## WRITTEN PROBLEM 1
Can you print every line of the screen grounding entries below verbatim, omitting the pictures?

## TEXT EXTRACT
╔══

The change does not apply to Supreme Court nominations. But the vote, mostly along party lines, reverses nearly 225 years of precedent and dramatically alters the landscape for both Democratic and Republican presidents, especially if their own political party holds a majority of, but fewer than 60, Senate seats.

Senate Minority Leader Mitch McConnell (R-Ky.) accused Democrats of a power grab and suggested that they will regret their decision if Republicans regain control of the chamber.

“We’re not interested in having a gun put to our head any longer,” McConnell said. “Some of us have been around here long enough to know that the shoe is sometimes on the other foot.” McConnell then addressed Democrats directly, saying: “You may regret this a lot sooner than you think,” he said.

Sen. Charles E. Grassley (R-Iowa), the ranking Republican on the Senate Judiciary Committee, warned Democrats against the rule change on Wednesday, saying that if the GOP reclaimed the Senate majority, Republicans would further alter the rules to include Supreme Court nominees, so that Democrats could not filibuster a Republican pick for the nation’s highest court.

The vote to change the rule passed 52-48. Three Democrats – Sens. Carl Levin (D-Mich.), Joe Manchin (D-W.Va.) and Mark Pryor (D-Ark.) – joined with 45 Republicans in opposing the measure. Levin is a longtime senator who remembers well the years when Democratic filibusters blocked nominees of Republican presidents; Manchin and Pryor come from Republican-leaning states.

Infuriated by what he sees as a pattern of obstruction and delay over President Obama’s nominees, Senate Majority Leader Harry M. Reid (D-Nev.) triggered the so-called “nuclear option” by proposing a motion to reconsider the nomination of Patricia Millet, one of the judicial nominees whom Republicans recently blocked by a filibuster, to serve on the U.S. Court of Appeals for the District of Columbia.

╚══

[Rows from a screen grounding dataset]
╔══

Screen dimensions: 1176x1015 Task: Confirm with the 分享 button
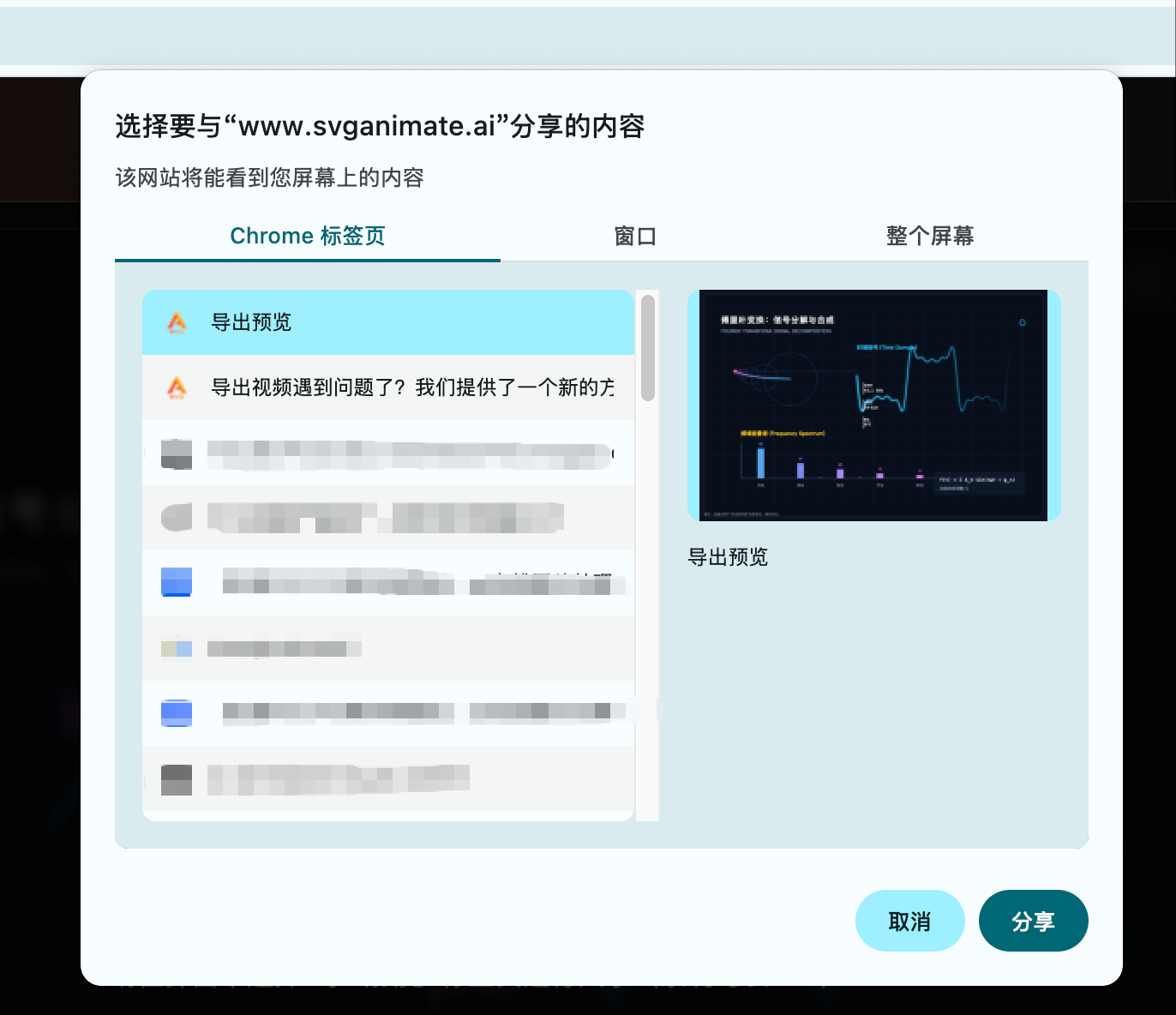pos(1033,921)
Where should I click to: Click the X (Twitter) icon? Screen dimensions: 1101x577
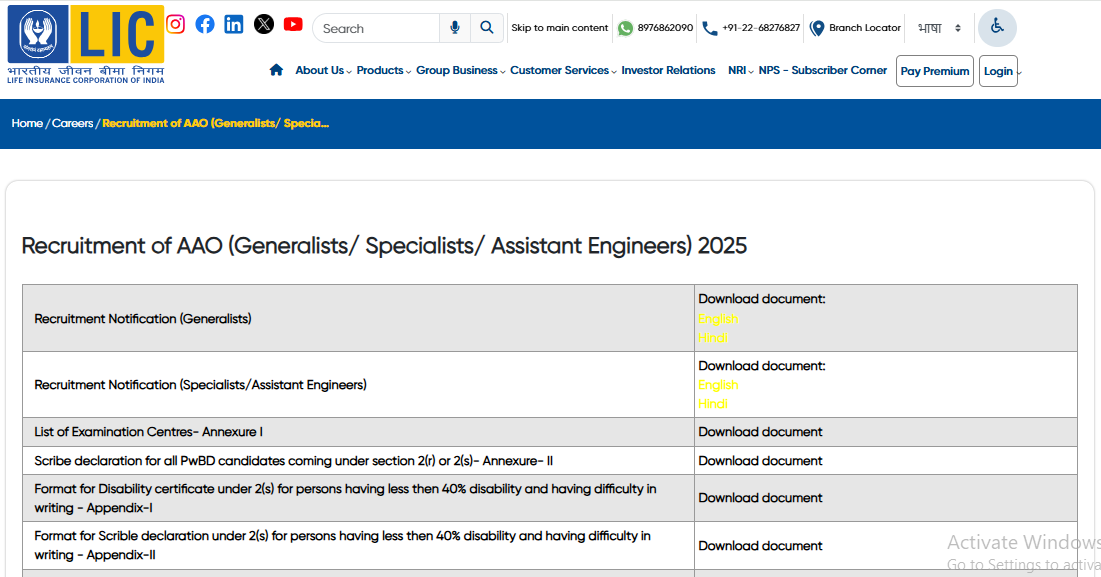coord(263,24)
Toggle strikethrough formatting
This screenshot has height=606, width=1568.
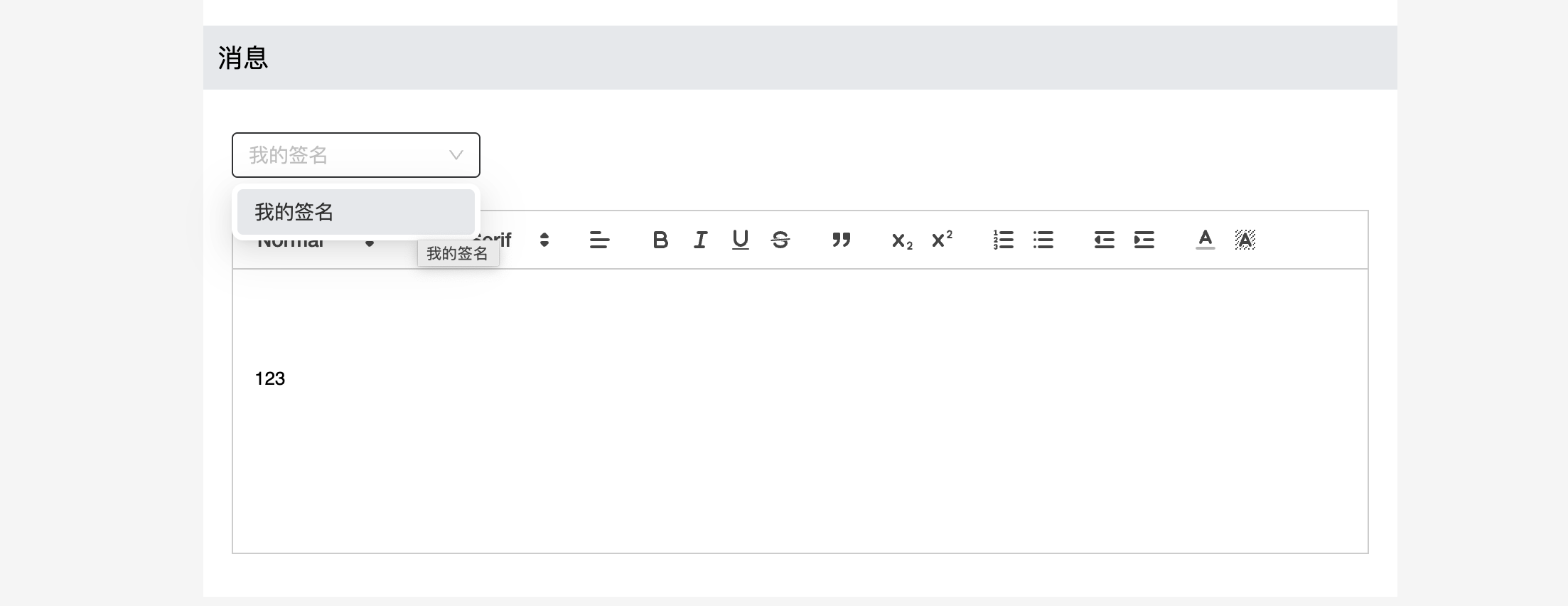pyautogui.click(x=780, y=240)
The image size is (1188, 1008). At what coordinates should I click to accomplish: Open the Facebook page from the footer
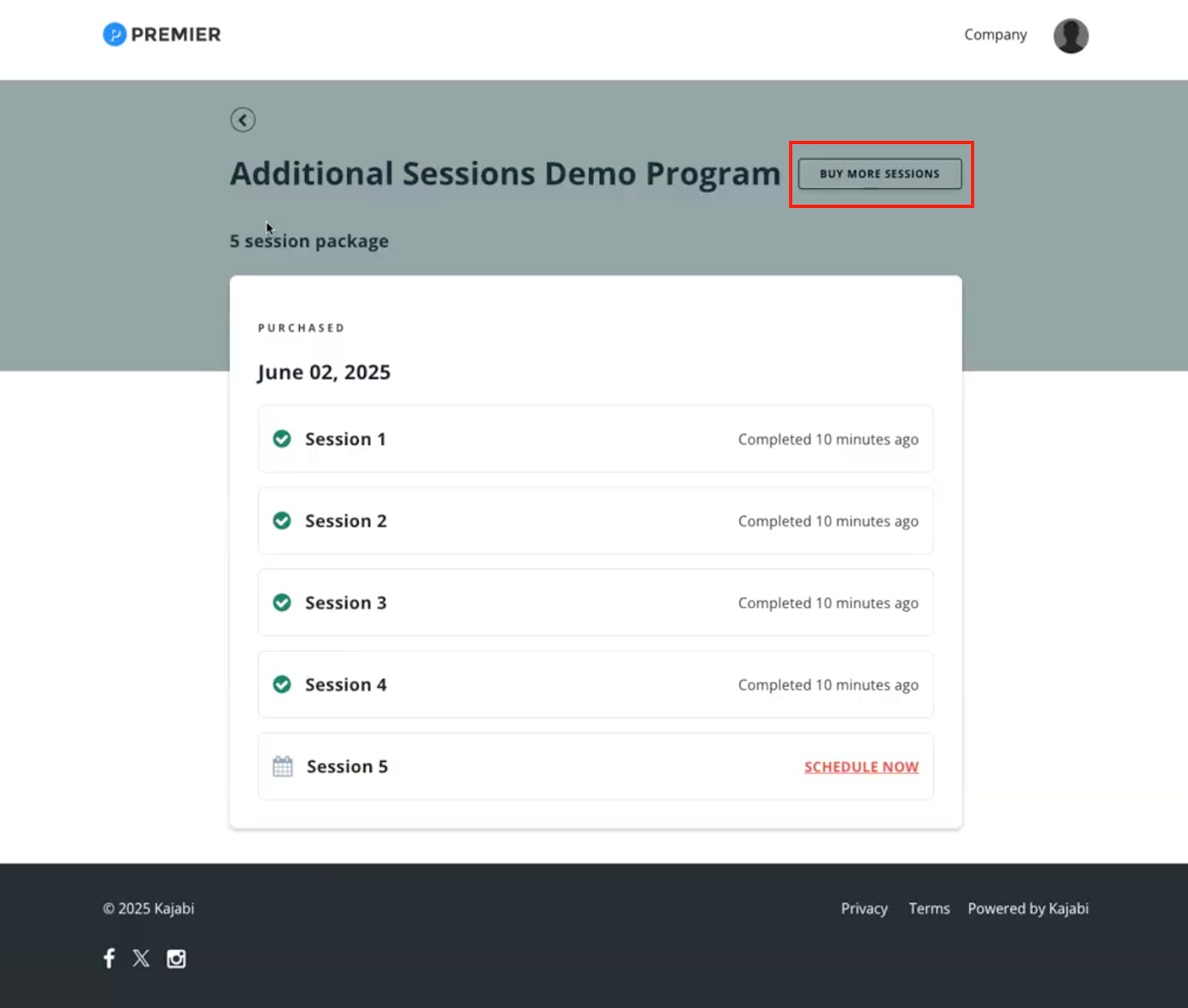point(108,958)
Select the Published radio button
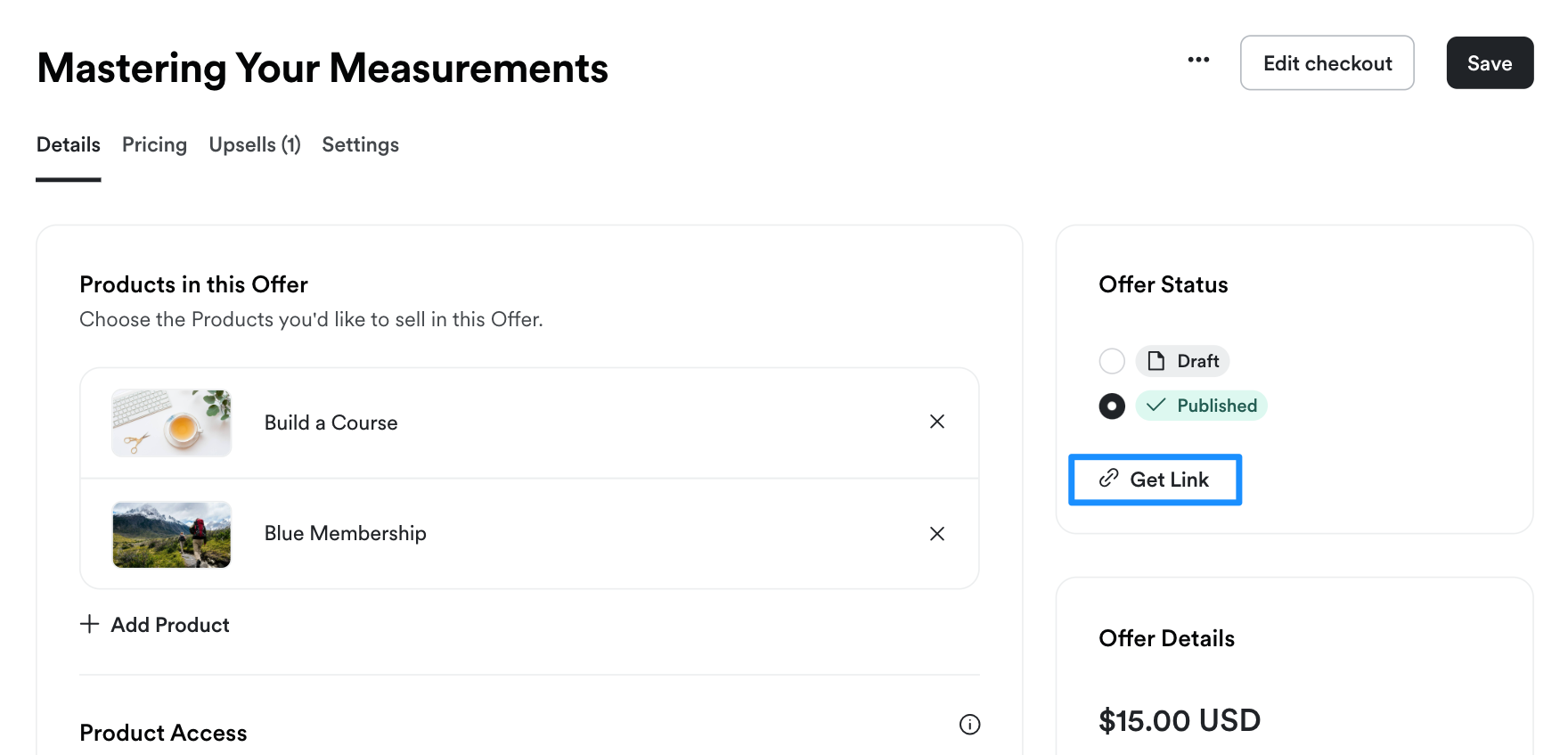Screen dimensions: 1568x755 [1112, 406]
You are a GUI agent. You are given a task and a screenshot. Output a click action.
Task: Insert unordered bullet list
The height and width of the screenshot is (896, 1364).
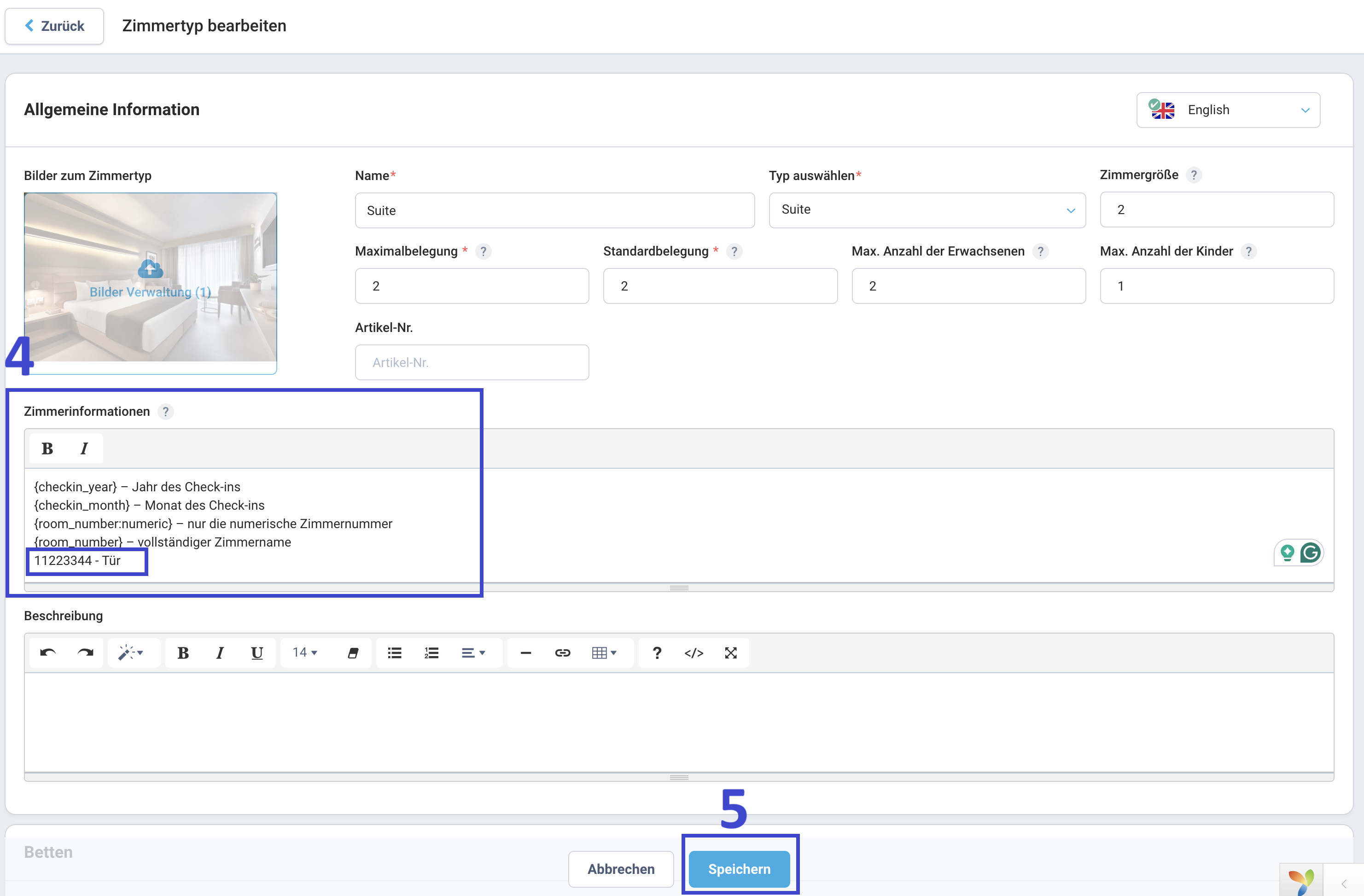[394, 652]
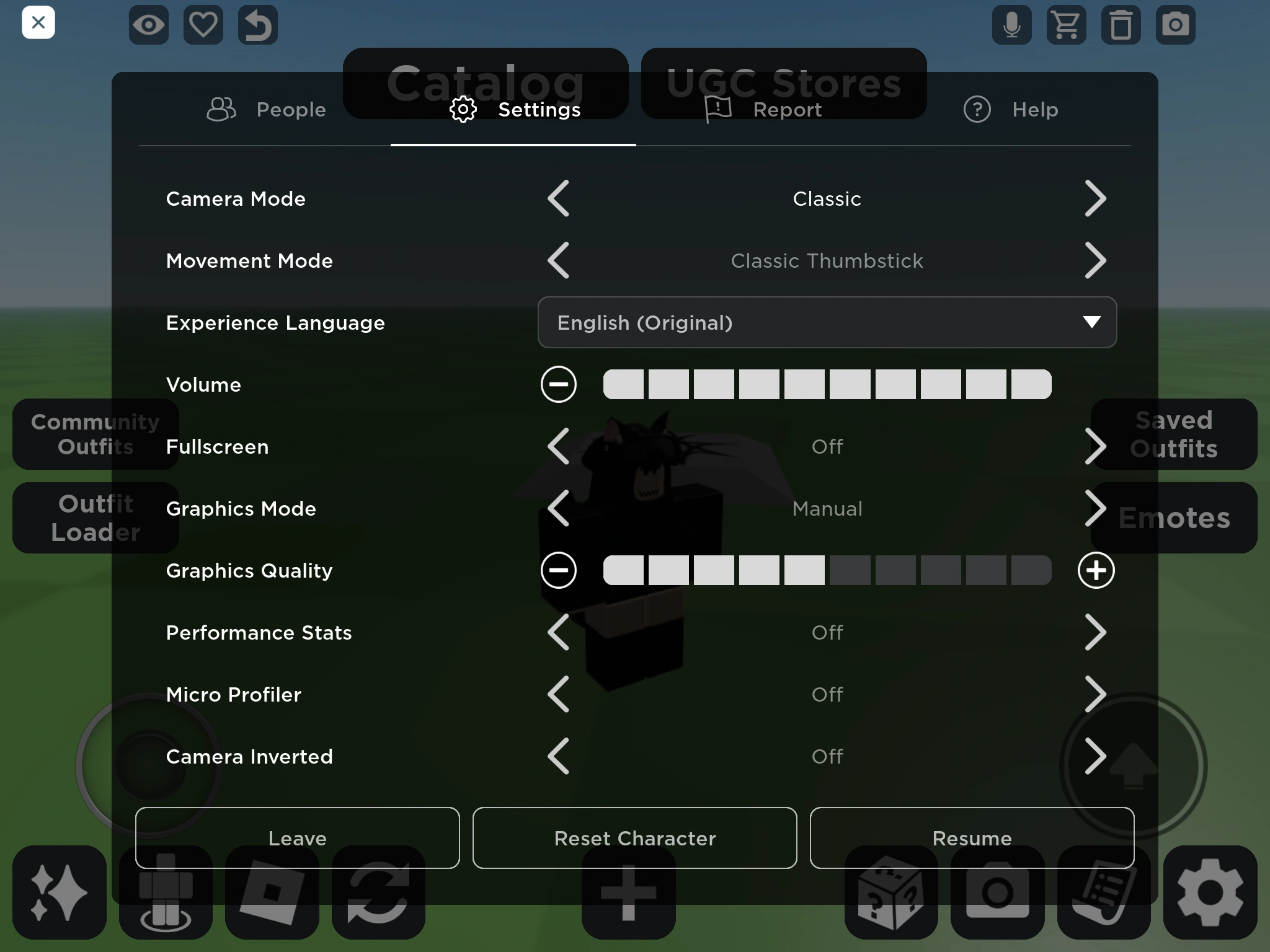Viewport: 1270px width, 952px height.
Task: Switch to the People tab
Action: [x=265, y=109]
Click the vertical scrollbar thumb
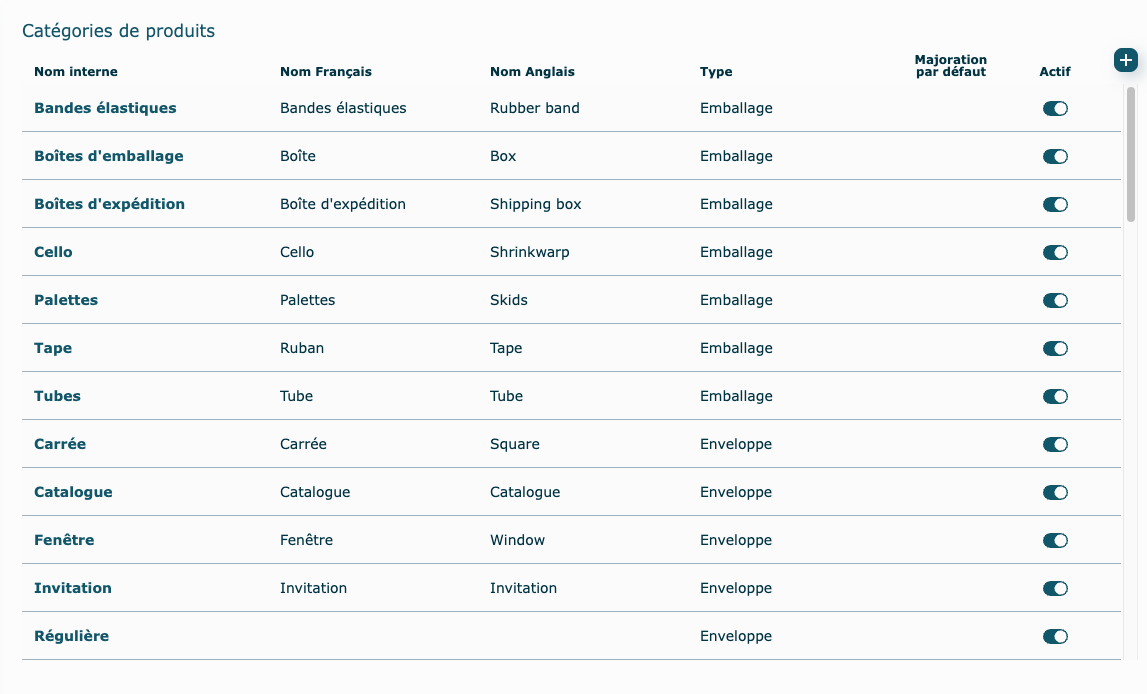 [x=1131, y=153]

╚══

## WRITTEN PROBLEM 2
What comes next in the Senate filibuster article? Continue it from its last sentence.

## TASK RESULT 1
Screen dimensions: 1176x1015 Task: Confirm with the 分享 button
pos(1033,921)
Where should I click to: Click the X (Twitter) icon? Screen dimensions: 1101x577
coord(263,24)
Toggle strikethrough formatting
This screenshot has height=606, width=1568.
pyautogui.click(x=780, y=240)
The image size is (1188, 1008). At what coordinates should I click to accomplish: Open the Facebook page from the footer
point(108,958)
Select the Published radio button
Screen dimensions: 1568x755 [1112, 406]
You are a GUI agent. You are given a task and a screenshot. Output a click action.
Task: Insert unordered bullet list
The height and width of the screenshot is (896, 1364).
[394, 652]
Viewport: 1270px width, 952px height.
Task: Switch to the People tab
Action: [x=265, y=109]
Click the vertical scrollbar thumb
 [x=1131, y=153]

## TASK RESULT 2
The Senate voted 57-40, with three abstentions, to reconsider Millett’s nomination. Several procedural votes followed. The Senate Parliamentarian, speaking through Sen. Patrick J. Leahy (D-Vt.), the chamber’s president pro temp, then ruled that 60 votes are needed to cut off a filibuster and move to a final confirmation vote. Reid appealed that ruling, asking senators to decide whether it should stand.

Senators began voting about 12:15 p.m. The final vote was 52 in favor of changing the rule, 48 against.

The Democratic victory paves the way for the rapid confirmation of Millett and two other nominee to the D.C. appeals court. All have recently been stymied by GOP filibusters, amid Republican assertions that the critical appellate court simply did not need any more judges.

But the impact of the move is be more far-reaching. The means for executing this rules change – a simple-majority vote, rather than the long-standing two-thirds majority required to change the chamber’s standing rules – is more controversial than the actual move itself.

Many Senate majorities have thought about using this technical maneuver to get around centuries of parliamentary precedent, but none has done so in a unilateral move on a major change of rules or precedents. This simple-majority vote has been executed in the past to change relatively minor precedents involving how to handle amendments; for example, one such change short-circuited the number of filibusters that the minority party could deploy on nominations.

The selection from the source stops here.